Good Job @thegrassfactor


----------



## JERSEY (Sep 9, 2018)

wasted $200 on that brown garbage 3-4 years back. better use of my hard earned dough is NPK.

decide for yourself.


----------



## Lawn Noob (Jul 26, 2020)

It looks like it's not a scam. The data as presented by Matt makes humic sound like more of a "meh".


----------



## Amoo316 (Jul 8, 2021)

My takeaway from the video was outside of hydroponic settings, it pretty much is a scam. The only potential benefit is a reduction in N inputs if you have the right soil pH and conditions. That said cost per application of Humic vs N is not even close.

Anywhere with restrictions or non acidic soil might see some benefit to it, but not most of what is claimed/marketed.

I also learned straight peat moss, may be a better application for the marketed benefits of Humic Acid vs Humic Acid itself.


----------



## Factor (Oct 10, 2019)

I saw this too. Makes you go humm. I agree its more of a meh. I think Compost or Peat is better. I started watching the Garden Myths guy he referred to as well.


----------



## SoilSecrets (Apr 12, 2019)

I just finished watching and have to rewatch to digest the information. The conclusions are certainly borderline but there is merit to the increase in biomass and less nitrogen input (i.e. maximize nitrogen input using HA applications could help those subject to summer fertilizer blackout). Cost benefit analysis is warranted.


----------



## Rucraz2 (Apr 8, 2018)

Didn't Matt have videos out yrs ago claiming how beneficial humic was? How it was the big secret!?


----------



## M1SF1T (Jun 1, 2021)

I have humic acid as a powder, mix my own concentrate, and added it this year as part of a program on my turf, and vegetables. I'm absolutely happy with the response this year.

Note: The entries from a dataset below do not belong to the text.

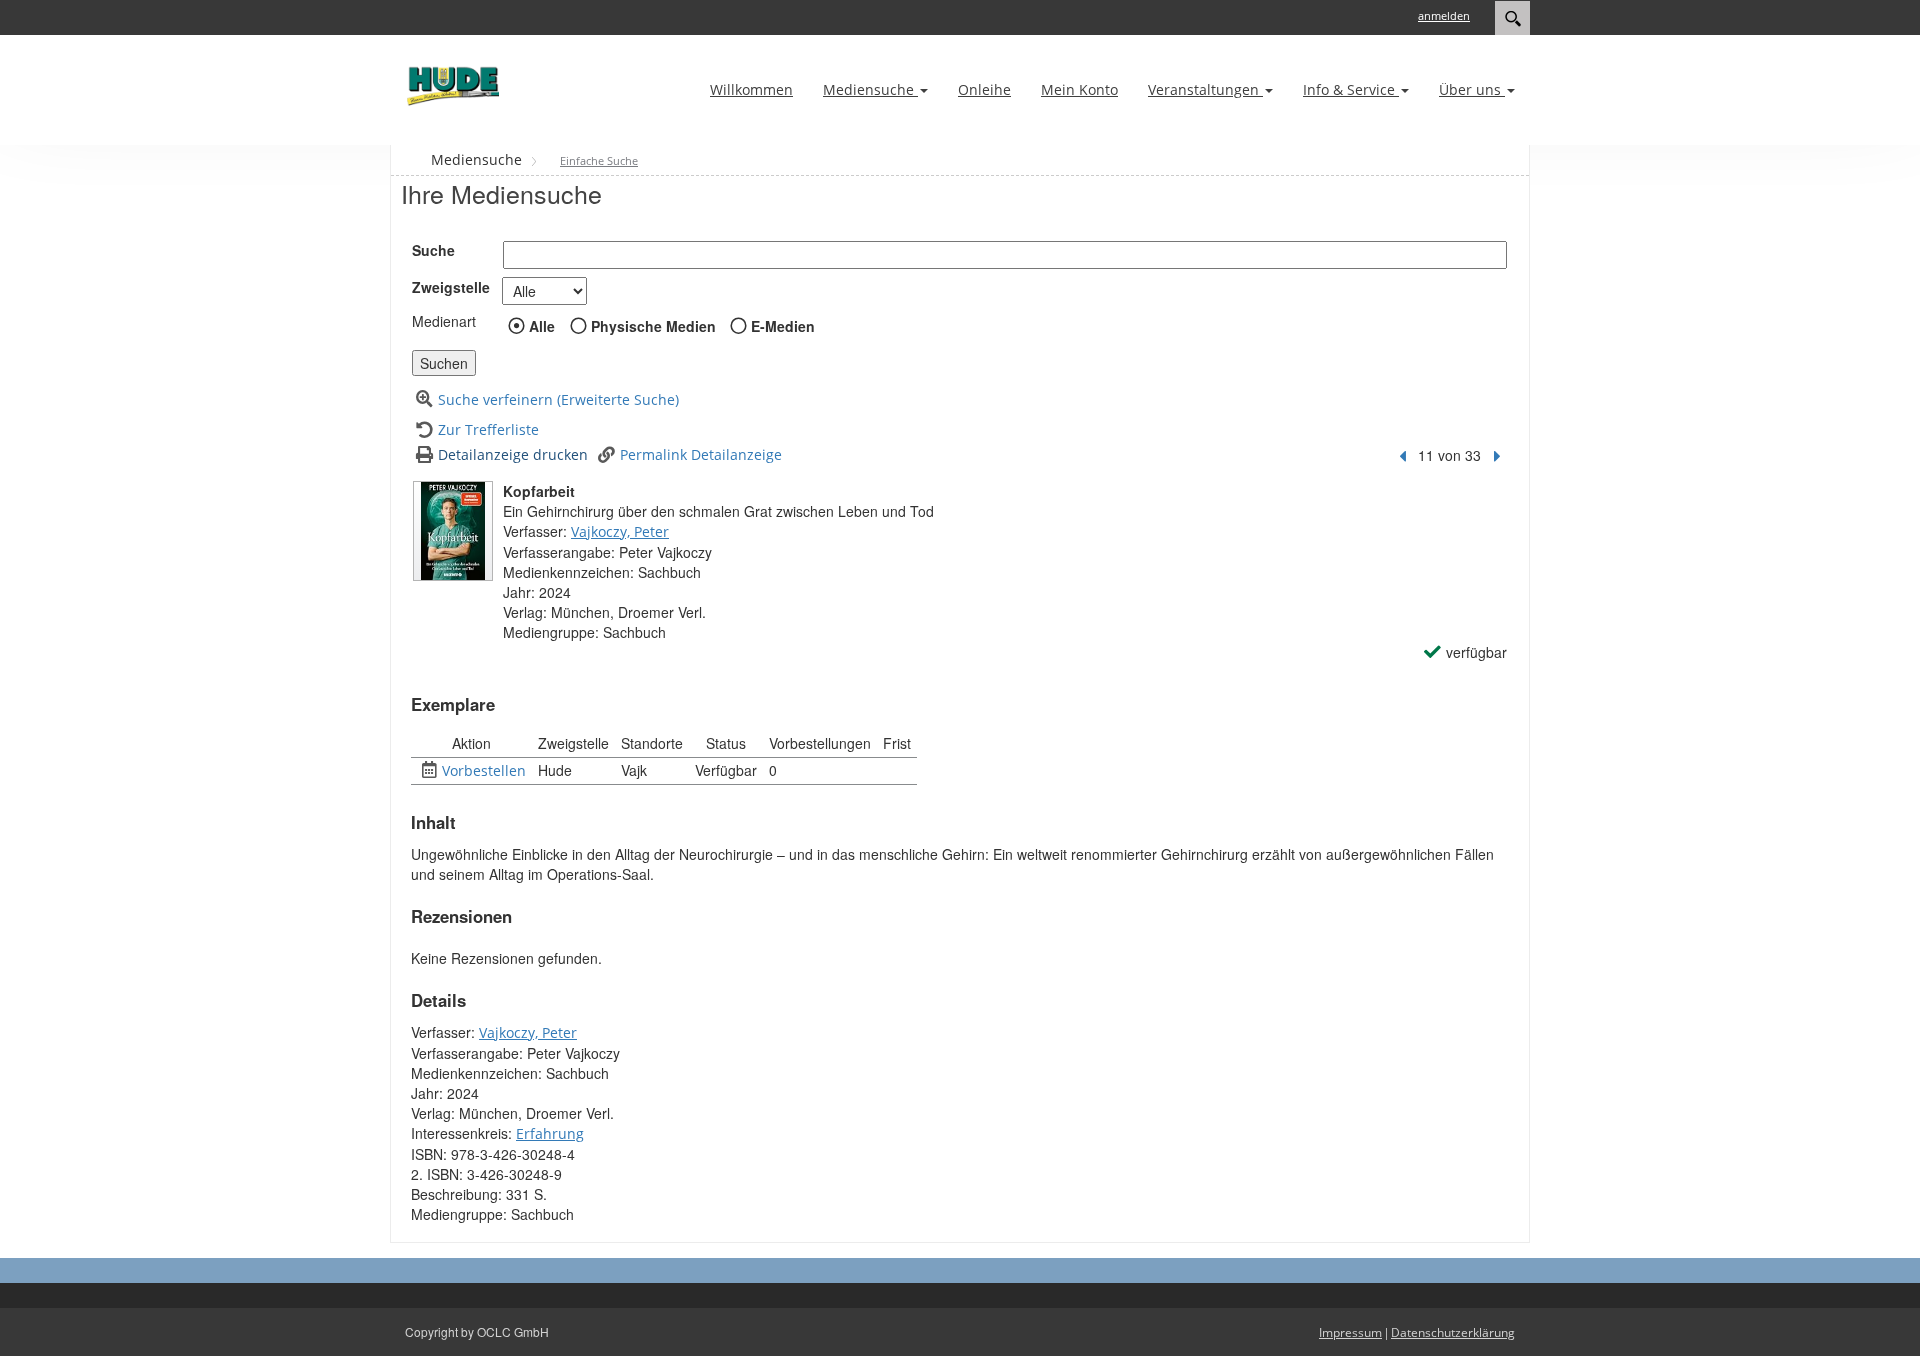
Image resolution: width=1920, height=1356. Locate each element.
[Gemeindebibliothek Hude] (450, 85)
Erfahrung (550, 1133)
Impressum (1350, 1332)
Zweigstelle (451, 287)
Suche (433, 250)
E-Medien (783, 326)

It isn't a one stop fix, but adds to the whole package... NPK, micros, pro-bio/EM, sea minerals, humic, fulvic, organic matter...

I'm happy with what I'm doing. The powder is inexpensive.


----------



## Mightyquinn (Jan 31, 2017)

Rucraz2 said:


> Didn't Matt have videos out yrs ago claiming how beneficial humic was? How it was the big secret!?


Yes, you are correct and I think he finally saw the light about it. I don't think the price you are paying for it justifies the results. You should focus on NPK and micros as that is where you will get the most bang for your buck.


----------



## doverosx (Aug 7, 2019)

Mightyquinn said:


> Rucraz2 said:
> 
> 
> > Didn't Matt have videos out yrs ago claiming how beneficial humic was? How it was the big secret!?
> ...


Yes and he removed the video. I'm actually not too happy about that because I can't learn the full truth, I'd like to see how someone *developed* their knowledge and not just *what are their beliefs today*. That is how Science works...I can look back and see what scientist used to agree on and then I can also read the *breakthrough* studies that led them away from previous understandings.


----------



## Phids (Sep 24, 2020)

Mightyquinn said:


> Yes, you are correct and I think he finally saw the light about it. I don't think the price you are paying for it justifies the results. You should focus on NPK and micros as that is where you will get the most bang for your buck.


In my experience it's not that expensive on its own, although it can be expensive if combined with some other premium product. Also, it's supposed to help in the delivery of nutrients, so applying humic on its own would not provide much benefit. Whether it has a noticable effect is another story.

I this, from a soil researcher, sums it up:



> Because so little research seems to have been done with humic acid products on turfgrass, there exists the possibility that there are situations where significant positive responses can occur. My assessment is that we should not expect positive effects over a wide range of conditions....the products are rather harmless when applied at rates recommended by manufacturers. There is, however, not justification at this time for using them on more than a small scale, trial basis.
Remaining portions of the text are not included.